*WHAT YOU WILL DO*:
Reproduce exactly the lines of the material beneath, from the line that contains "Projects (1236, 20)" to the line that contains "[switch] (206, 1334)", both included, and no other lines.
::::::
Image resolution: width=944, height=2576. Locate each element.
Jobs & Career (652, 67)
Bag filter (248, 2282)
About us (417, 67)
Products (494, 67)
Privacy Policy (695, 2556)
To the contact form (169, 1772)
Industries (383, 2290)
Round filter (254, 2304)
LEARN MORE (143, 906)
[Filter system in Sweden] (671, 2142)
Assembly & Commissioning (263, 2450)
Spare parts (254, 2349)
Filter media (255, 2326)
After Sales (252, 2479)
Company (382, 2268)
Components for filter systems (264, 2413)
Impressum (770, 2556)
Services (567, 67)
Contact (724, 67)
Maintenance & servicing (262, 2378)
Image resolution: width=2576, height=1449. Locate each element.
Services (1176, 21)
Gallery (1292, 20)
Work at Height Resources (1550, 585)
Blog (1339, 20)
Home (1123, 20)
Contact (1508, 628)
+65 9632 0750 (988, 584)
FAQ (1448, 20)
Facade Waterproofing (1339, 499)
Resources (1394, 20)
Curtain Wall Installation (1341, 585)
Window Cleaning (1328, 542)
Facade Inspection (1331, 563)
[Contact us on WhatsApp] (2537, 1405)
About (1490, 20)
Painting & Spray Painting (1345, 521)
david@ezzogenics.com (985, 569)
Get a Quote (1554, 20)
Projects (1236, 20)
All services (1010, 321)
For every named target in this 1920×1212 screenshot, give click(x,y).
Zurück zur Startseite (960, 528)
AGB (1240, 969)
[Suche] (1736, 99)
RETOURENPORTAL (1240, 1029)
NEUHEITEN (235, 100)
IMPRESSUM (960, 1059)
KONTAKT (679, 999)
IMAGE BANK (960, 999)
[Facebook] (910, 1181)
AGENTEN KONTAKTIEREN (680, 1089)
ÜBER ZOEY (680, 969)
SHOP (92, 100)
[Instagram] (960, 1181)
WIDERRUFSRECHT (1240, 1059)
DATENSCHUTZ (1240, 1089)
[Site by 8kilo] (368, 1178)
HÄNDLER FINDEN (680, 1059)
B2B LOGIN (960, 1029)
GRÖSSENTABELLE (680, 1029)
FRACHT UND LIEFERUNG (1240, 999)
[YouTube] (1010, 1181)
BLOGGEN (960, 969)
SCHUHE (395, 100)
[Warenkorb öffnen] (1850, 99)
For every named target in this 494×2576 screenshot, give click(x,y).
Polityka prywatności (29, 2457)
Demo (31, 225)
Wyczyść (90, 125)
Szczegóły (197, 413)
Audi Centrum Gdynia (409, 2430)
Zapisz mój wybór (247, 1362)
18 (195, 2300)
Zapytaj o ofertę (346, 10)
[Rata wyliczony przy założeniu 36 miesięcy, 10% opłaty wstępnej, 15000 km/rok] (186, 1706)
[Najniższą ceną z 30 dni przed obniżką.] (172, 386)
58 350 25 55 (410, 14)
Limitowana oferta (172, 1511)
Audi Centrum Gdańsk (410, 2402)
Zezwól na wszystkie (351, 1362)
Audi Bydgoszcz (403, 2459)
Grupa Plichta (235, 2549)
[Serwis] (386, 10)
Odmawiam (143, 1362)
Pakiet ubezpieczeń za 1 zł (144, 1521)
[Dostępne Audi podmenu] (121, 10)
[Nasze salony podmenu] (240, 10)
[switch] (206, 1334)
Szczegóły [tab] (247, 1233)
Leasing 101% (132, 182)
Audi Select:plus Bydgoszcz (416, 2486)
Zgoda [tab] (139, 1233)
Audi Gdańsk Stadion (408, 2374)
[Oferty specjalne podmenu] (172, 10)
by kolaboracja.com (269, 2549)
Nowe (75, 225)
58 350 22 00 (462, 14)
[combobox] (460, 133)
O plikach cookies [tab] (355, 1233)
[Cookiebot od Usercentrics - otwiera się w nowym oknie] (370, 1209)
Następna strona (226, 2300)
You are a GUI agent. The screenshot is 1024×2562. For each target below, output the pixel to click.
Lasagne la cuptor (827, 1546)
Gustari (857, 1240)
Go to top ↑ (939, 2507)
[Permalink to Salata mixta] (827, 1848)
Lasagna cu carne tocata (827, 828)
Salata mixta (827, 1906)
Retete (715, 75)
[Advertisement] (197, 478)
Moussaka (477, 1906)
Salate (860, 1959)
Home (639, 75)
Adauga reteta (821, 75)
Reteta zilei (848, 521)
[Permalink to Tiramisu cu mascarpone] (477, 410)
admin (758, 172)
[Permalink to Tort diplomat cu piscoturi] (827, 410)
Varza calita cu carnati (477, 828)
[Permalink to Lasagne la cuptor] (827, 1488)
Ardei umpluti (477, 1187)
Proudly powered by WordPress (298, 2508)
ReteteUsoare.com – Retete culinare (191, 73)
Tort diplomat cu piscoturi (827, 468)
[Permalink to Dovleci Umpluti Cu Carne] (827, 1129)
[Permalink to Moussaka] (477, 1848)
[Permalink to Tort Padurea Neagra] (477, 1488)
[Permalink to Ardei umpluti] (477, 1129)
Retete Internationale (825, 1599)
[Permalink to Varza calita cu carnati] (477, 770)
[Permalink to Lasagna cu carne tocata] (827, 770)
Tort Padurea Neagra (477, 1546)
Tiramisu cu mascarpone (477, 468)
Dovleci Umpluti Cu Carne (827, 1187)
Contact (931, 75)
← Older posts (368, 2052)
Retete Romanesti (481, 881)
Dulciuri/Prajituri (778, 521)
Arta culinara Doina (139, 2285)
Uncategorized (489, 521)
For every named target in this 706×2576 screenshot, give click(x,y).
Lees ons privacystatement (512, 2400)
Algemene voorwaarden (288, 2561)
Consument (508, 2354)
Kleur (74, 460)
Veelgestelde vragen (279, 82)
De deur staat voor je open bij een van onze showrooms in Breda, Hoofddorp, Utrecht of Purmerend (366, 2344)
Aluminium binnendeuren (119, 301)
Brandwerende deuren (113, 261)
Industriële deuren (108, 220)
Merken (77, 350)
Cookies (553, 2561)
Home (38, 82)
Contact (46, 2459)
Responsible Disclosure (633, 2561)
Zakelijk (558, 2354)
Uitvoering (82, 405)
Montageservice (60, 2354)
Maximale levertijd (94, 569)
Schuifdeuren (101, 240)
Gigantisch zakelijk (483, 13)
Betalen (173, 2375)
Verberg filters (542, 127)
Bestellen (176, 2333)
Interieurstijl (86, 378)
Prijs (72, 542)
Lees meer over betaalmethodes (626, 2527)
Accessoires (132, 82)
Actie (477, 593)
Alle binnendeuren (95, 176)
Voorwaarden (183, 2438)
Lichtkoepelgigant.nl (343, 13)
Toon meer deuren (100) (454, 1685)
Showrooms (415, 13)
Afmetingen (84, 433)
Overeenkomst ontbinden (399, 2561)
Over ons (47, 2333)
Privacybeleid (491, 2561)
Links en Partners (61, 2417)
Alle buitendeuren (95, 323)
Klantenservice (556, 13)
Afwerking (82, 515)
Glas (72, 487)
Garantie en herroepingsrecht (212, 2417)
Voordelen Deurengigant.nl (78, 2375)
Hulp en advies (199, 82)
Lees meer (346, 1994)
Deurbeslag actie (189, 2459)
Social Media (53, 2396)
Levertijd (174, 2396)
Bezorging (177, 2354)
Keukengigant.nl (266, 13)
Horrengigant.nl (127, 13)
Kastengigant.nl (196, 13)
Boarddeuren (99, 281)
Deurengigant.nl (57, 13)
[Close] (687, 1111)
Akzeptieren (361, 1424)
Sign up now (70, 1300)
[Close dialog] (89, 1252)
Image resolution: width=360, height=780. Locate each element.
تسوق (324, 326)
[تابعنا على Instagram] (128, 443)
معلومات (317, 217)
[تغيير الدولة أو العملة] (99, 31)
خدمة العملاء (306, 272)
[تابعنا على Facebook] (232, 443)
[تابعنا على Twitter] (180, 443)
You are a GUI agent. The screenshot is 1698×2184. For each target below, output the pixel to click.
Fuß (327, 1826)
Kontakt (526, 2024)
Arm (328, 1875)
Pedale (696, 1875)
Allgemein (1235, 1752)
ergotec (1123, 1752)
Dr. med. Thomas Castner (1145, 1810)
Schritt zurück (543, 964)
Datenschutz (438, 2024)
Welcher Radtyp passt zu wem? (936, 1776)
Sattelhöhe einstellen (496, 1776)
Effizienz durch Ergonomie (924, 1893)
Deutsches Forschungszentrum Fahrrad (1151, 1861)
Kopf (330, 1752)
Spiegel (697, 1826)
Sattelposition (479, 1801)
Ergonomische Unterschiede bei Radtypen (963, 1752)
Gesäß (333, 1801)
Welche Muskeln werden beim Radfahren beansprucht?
::::::
*SOLUTION TO THIS PROBLEM*:
Projects (1236, 20)
All services (1010, 321)
For every named target in this 1920×1212 screenshot, give click(x,y).
Zurück zur Startseite (960, 528)
AGB (1240, 969)
[Suche] (1736, 99)
RETOURENPORTAL (1240, 1029)
NEUHEITEN (235, 100)
IMPRESSUM (960, 1059)
KONTAKT (679, 999)
IMAGE BANK (960, 999)
[Facebook] (910, 1181)
AGENTEN KONTAKTIEREN (680, 1089)
ÜBER ZOEY (680, 969)
SHOP (92, 100)
[Instagram] (960, 1181)
WIDERRUFSRECHT (1240, 1059)
DATENSCHUTZ (1240, 1089)
[Site by 8kilo] (368, 1178)
HÄNDLER FINDEN (680, 1059)
B2B LOGIN (960, 1029)
GRÖSSENTABELLE (680, 1029)
FRACHT UND LIEFERUNG (1240, 999)
[YouTube] (1010, 1181)
BLOGGEN (960, 969)
SCHUHE (395, 100)
[Warenkorb öffnen] (1850, 99)
For every named target in this 494×2576 screenshot, give click(x,y).
Polityka prywatności (29, 2457)
Demo (31, 225)
Wyczyść (90, 125)
Szczegóły (197, 413)
Audi Centrum Gdynia (409, 2430)
Zapisz mój wybór (247, 1362)
18 (195, 2300)
Zapytaj o ofertę (346, 10)
[Rata wyliczony przy założeniu 36 miesięcy, 10% opłaty wstępnej, 15000 km/rok] (186, 1706)
[Najniższą ceną z 30 dni przed obniżką.] (172, 386)
58 350 25 55 (410, 14)
Limitowana oferta (172, 1511)
Audi Centrum Gdańsk (410, 2402)
Zezwól na wszystkie (351, 1362)
Audi Bydgoszcz (403, 2459)
Grupa Plichta (235, 2549)
[Serwis] (386, 10)
Odmawiam (143, 1362)
Pakiet ubezpieczeń za 1 zł (144, 1521)
[Dostępne Audi podmenu] (121, 10)
[Nasze salony podmenu] (240, 10)
[switch] (206, 1334)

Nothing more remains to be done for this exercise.